Transcribe the listing verbatim, please, with images dropped.
━━━━━━━━━━━━━━━━━━━━
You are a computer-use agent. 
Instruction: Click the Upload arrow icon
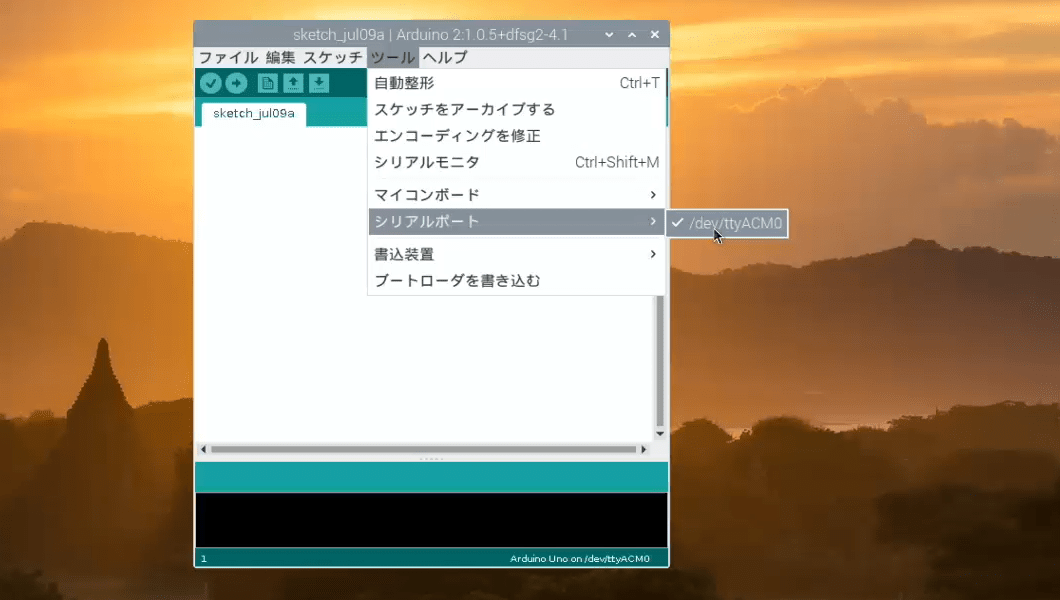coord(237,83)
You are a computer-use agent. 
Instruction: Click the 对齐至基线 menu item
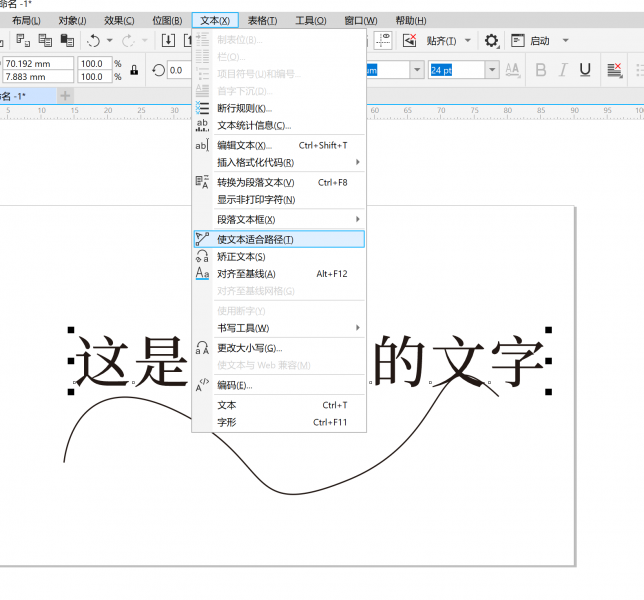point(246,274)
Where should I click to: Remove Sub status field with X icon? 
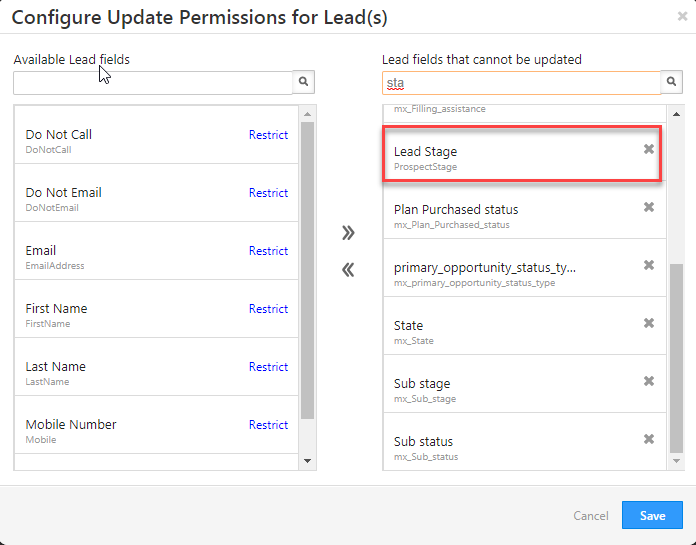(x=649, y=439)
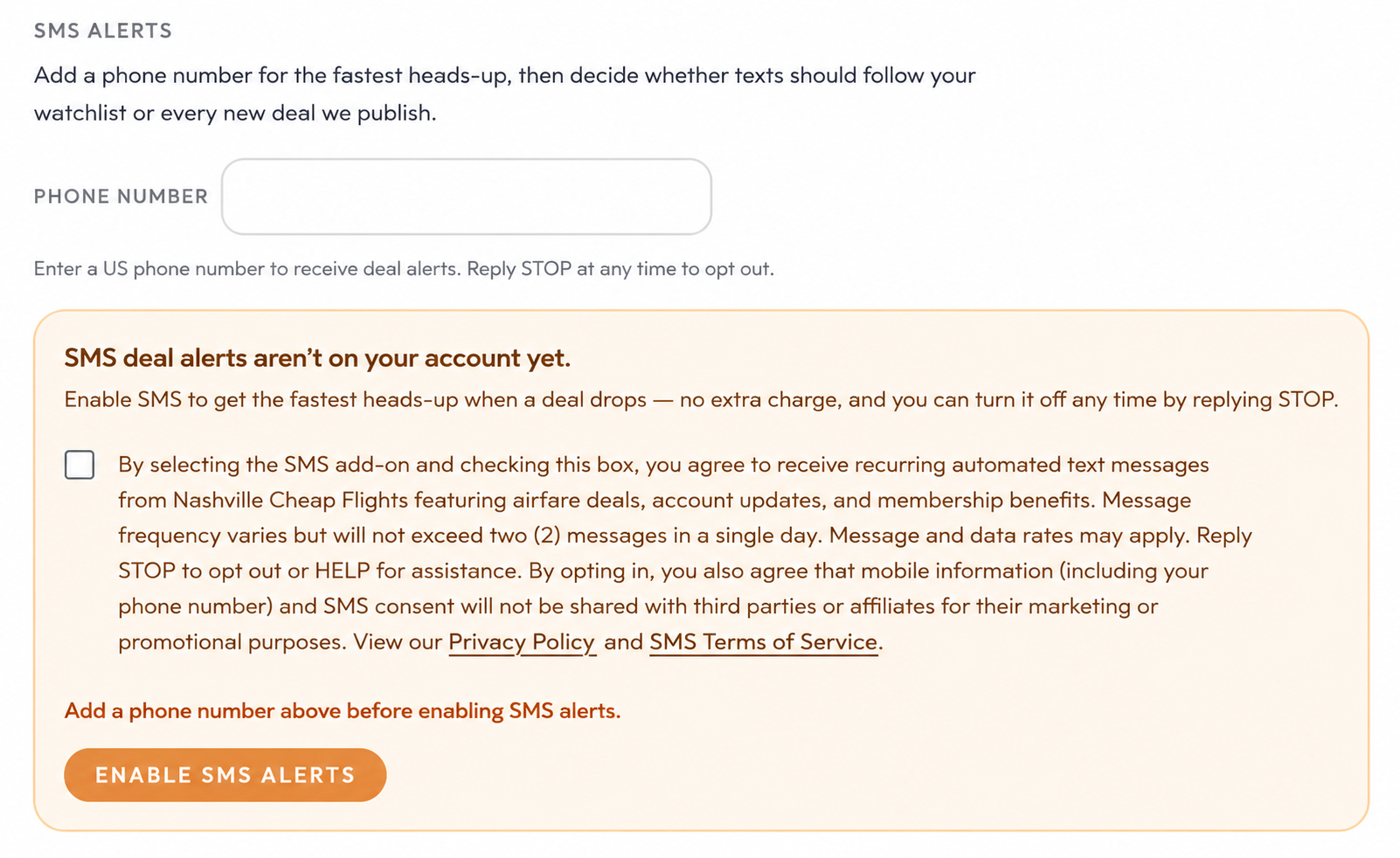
━━━━━━━━━━━━━━━━━━━━
# Exercise result
You are a computer-use agent. 
Instruction: Click the Upload arrow icon
coord(237,83)
You are a computer-use agent. 
Instruction: Click the 对齐至基线 menu item
point(246,274)
Where should I click to: Remove Sub status field with X icon? 
(x=649, y=439)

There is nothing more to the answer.